UNC Asheville will drop these 4 majors as the university faces a $6 million shortfall
UNC Asheville will discontinue four academic departments and curtail another as the liberal arts university faces a significant budget shortfall for the fiscal year and a years-long pattern of declining enrollment.
Chancellor Kimberly van Noort announced the proposed cuts Thursday. Her proposal comes after the university conducted a review of its academic offerings, called an “academic portfolio review,” beginning last month.
Four academic departments and the degrees they offer will be “phased out” as a result of the review, van Noort announced, meaning that current students with majors housed in the departments will be able to continue their studies and graduate, but future admissions will not be accepted. Those departments are:
- Ancient Mediterranean studies
- Drama
- Philosophy
- Religious studies
The languages and literatures department will be curtailed by eliminating its existing concentrations in French and German. The concentration in Spanish will remain.

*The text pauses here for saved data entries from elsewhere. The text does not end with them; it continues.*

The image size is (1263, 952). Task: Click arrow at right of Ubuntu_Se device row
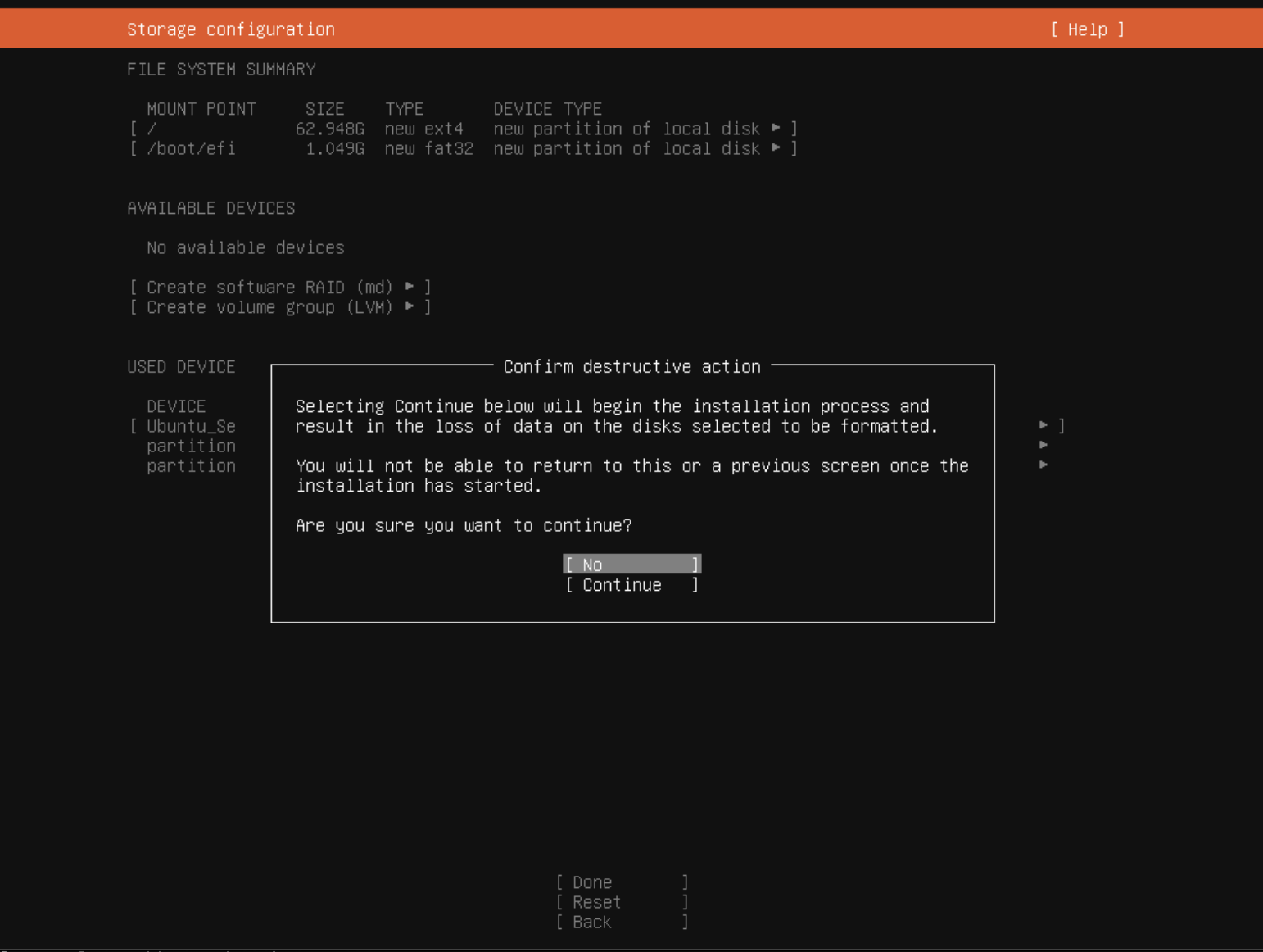click(x=1043, y=425)
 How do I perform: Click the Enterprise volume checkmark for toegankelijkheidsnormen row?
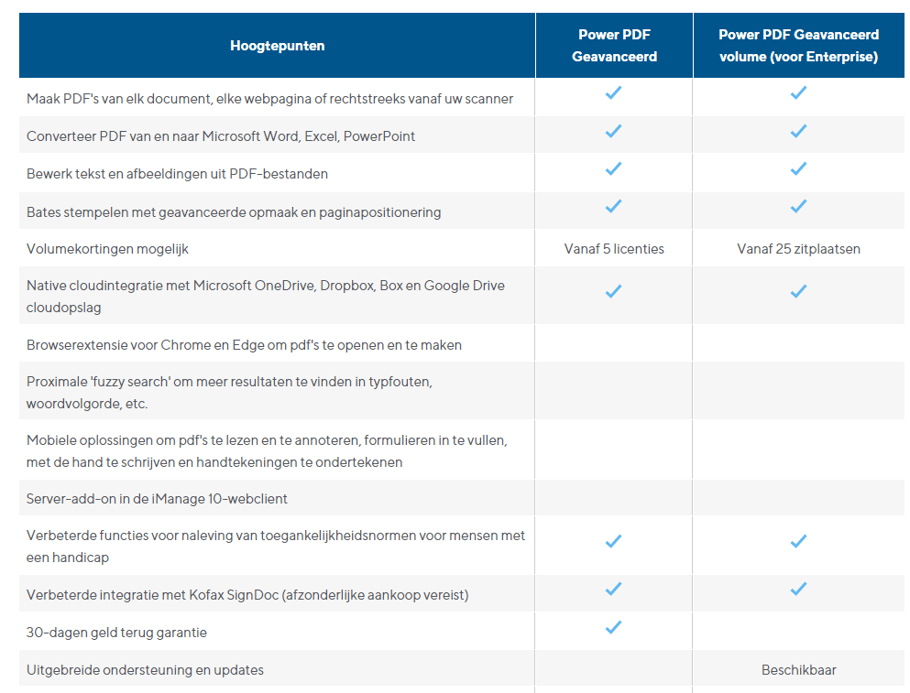pos(798,541)
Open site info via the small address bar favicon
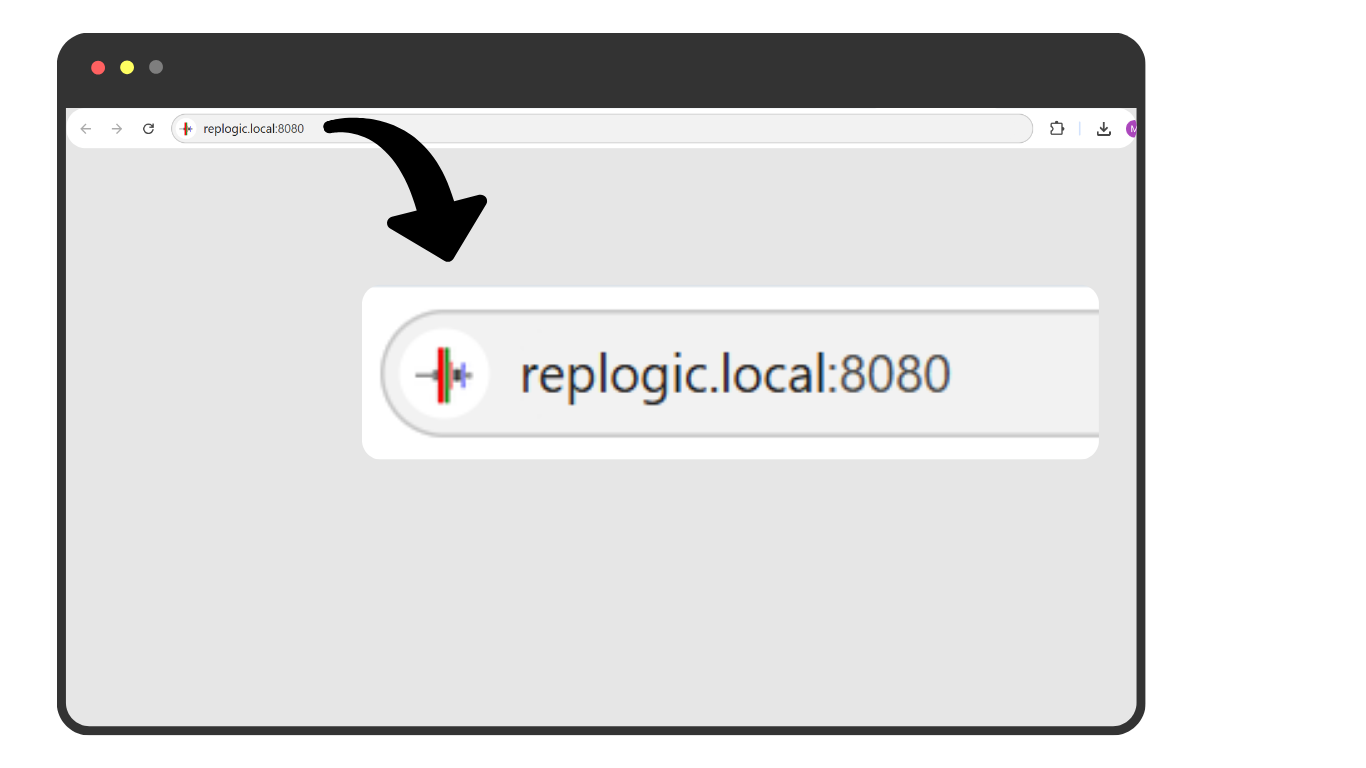Image resolution: width=1366 pixels, height=768 pixels. click(186, 129)
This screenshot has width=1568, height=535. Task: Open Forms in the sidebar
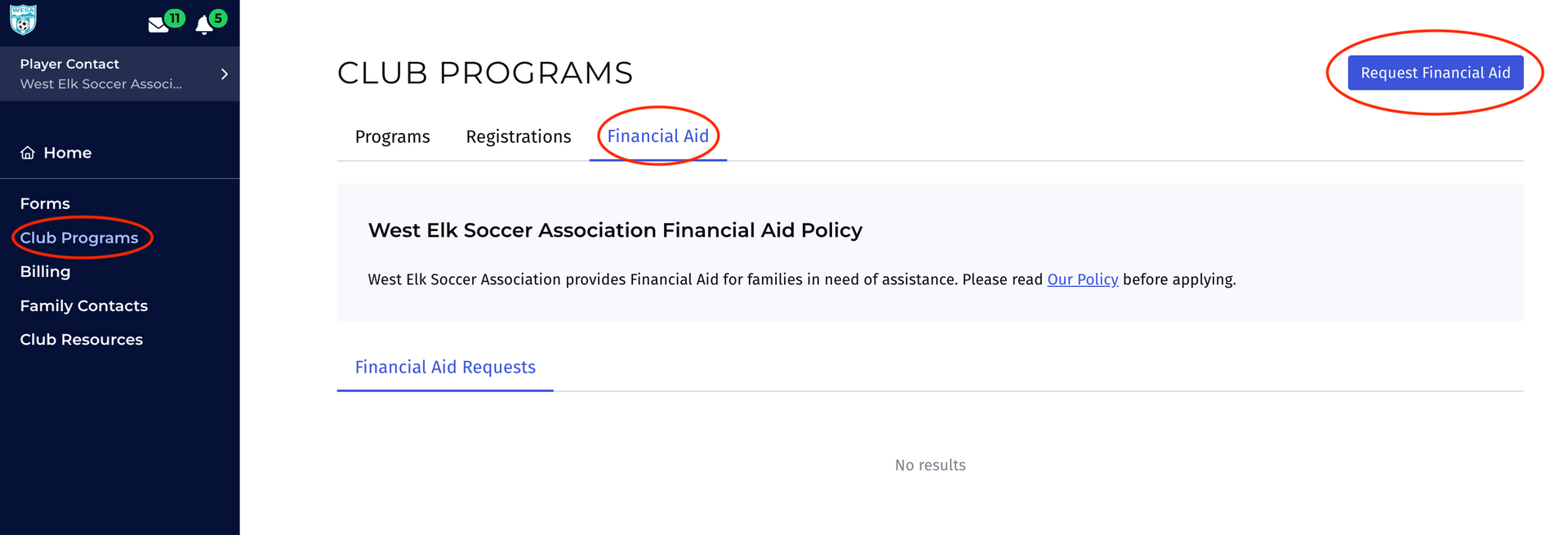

With five of the university’s 27 undergraduate academic programs affected, van Noort’s proposal is more limited than a recommendation from First Tryon Advisors, an outside consultant the university hired for the review, which suggested the university review 14 programs. Van Noort told the Asheville Watchdog, a local news outlet, that she would consider additional data, aside from First Tryon’s recommendations, in making her final proposal.
In the spring semester, 72 students were majoring in degrees offered in the affected departments, accounting for 3.5% of current students who have declared majors, van Noort said in her announcement. Between 2020 to 2023, the departments graduated, on average, a total of 25 students per year, accounting for about 3% of the university’s total graduates over that period.
Van Noort’s proposal will be submitted to the UNC System Board of Governors and President Peter Hans for approval at the board’s July meetings.
A plan will then be created giving students, faculty and staff a timeline by which the programs will be discontinued. Tenured and tenure-track faculty set to lose their jobs as a result of the cuts will be given six- to 12-months’ notice, while other affected faculty will receive notice or severance in accordance with UNC System policy.
“Reducing program offerings is a painful step, and this is difficult for all of us,” van Noort said in a campus message Thursday. “The University remains steadfast in its commitment to the entire community and will fully support all students in the impacted programs and all impacted faculty members as we move forward.”
Budget shortfall, enrollment declines
The portfolio review and its resulting cuts are one piece of a larger effort van Noort and UNC Asheville are making to address a $6 million budget shortfall for the current fiscal year, a deficit that is driven largely by declining enrollment at the small, liberal arts university over the past several years.
According to UNC System data, the university’s total enrollment has dipped by about 24% over the past six years. Last fall, the university enrolled about 2,900 students, down from more than 3,800 in 2017.
The Board of Governors, which sets policy for the state’s public university system, in 2022 revised the system’s funding model for campuses — tying funds to schools’ performance instead of their ability to grow enrollment. But campuses still receive state funds based on students’ credit hours.
Van Noort on Thursday said a “sustainable” enrollment for the university would be between 3,800 and 4,000 students by 2030.
In addition to the portfolio review, the university in April laid off 12 employees, with the chancellor’s office among the three university departments affected, and limited employee travel, among other efforts. The university also expects 12 faculty to participate in the UNC System’s Faculty Realignment Incentive Program, van Noort said Thursday. That program allows retirement-eligible faculty to retire with severance packages, freeing up funds for other uses.
UNC Asheville is not alone in facing such enrollment declines and deficits, in North Carolina or nationwide.
UNC Greensboro, which has also experienced enrollment declines and budget deficits, conducted a similar academic portfolio review this academic year that resulted in 20 programs being cut from the university’s offerings. UNCG Chancellor Frank Gilliam summarized enrollment’s impact on campus funding by stating in a March campus message: “Enrollment equals budget.”
Winston-Salem State University is facing a roughly $3 million budget shortfall and eliminated 55 employment positions last month, Triad Business Journal reported.
All universities in the UNC System will be required to review their academic offerings at least every seven years, if not more often, under a revised policy on academic planning approved by the Board of Governors last month.